Machine Learning Research Engineer

Job description

We are building MindsDB, an open-source explainable AutoML tool. We want to give everyone the ability to make informed predictions, using state-of-the-art ML models, with just a few lines of code.

We're looking for Machine Learning experts to join us in the journey of bringing state of the art Machine Learning to everyone.


You will be part of our Machine Learning team, with a focus on designing and implementing end-to-end Machine Learning workflows, we have a strong focus on explainability, so a lot of the work you will be doing will involve making sure that the Machine Learning models that our system generates, can explain to all (including non-technical people) where they should and should not trust the model when the model predict something, why are they making such predictions and to understand what within the data used should be of interest.

Since our project is Open Source, we encourage you to take a look at it: https://github.com/mindsdb/mindsdb & https://github.com/mindsdb/lightwood.


Requirements

You are confident that you can solve the following challenge:

https://github.com/mindsdb/lightwood/issues/169


We are looking for a team member that is:


* Eager to understand things and experiment
* Good at working with minimal supervision in a remote environment
* Excited by discussing, deconstructing and challenging ideas
* Good at communicating in English, don't worry, you don't need to be a native speaker or a poet.

* Enjoys and can be confident at programing in Python 3 


Qualifications:
* Strong understanding of machine learning and artificial neural networks, for example through active research in a
related PhD program or experience in research labs.
* Experience working with Pytorch is required.
• Papers in academic conferences (NeurIPS, ICML, ICLR, AAAI or domain-specific conferences).

Most important of all, is that you actually like MindsDB and believe in what we are trying to accomplish. We want to democratize Machine Learning and we want to make it explainable, most ML solutions out there focus on just making predictions, we also focus on the question:

* What is interesting in my data and why?
* When should I not trust this model and why?
* How can I improve this model?
* Why did the model give this prediction?

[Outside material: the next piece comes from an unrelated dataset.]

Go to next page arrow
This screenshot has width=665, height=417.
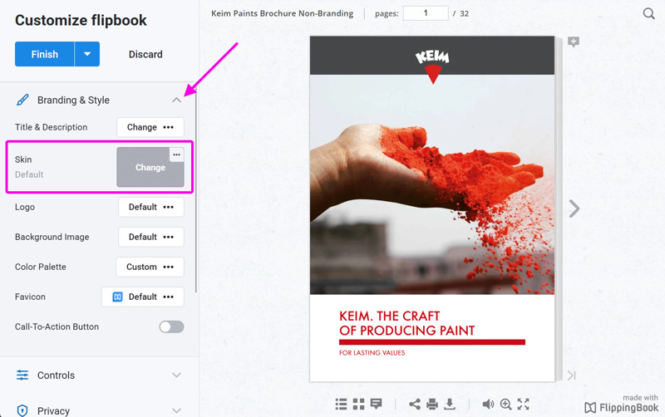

MindsDB is an equal opportunity employer. All qualified applicants will receive consideration for
employment without regard to age, ancestry, color, family or medical care leave, gender identity or
expression, genetic information, marital status, medical condition, national origin, physical or mental
disability, political affiliation, protected veteran status, race, religion, sex (including pregnancy), sexual
orientation, or any other characteristic protected by applicable laws, regulations and ordinances.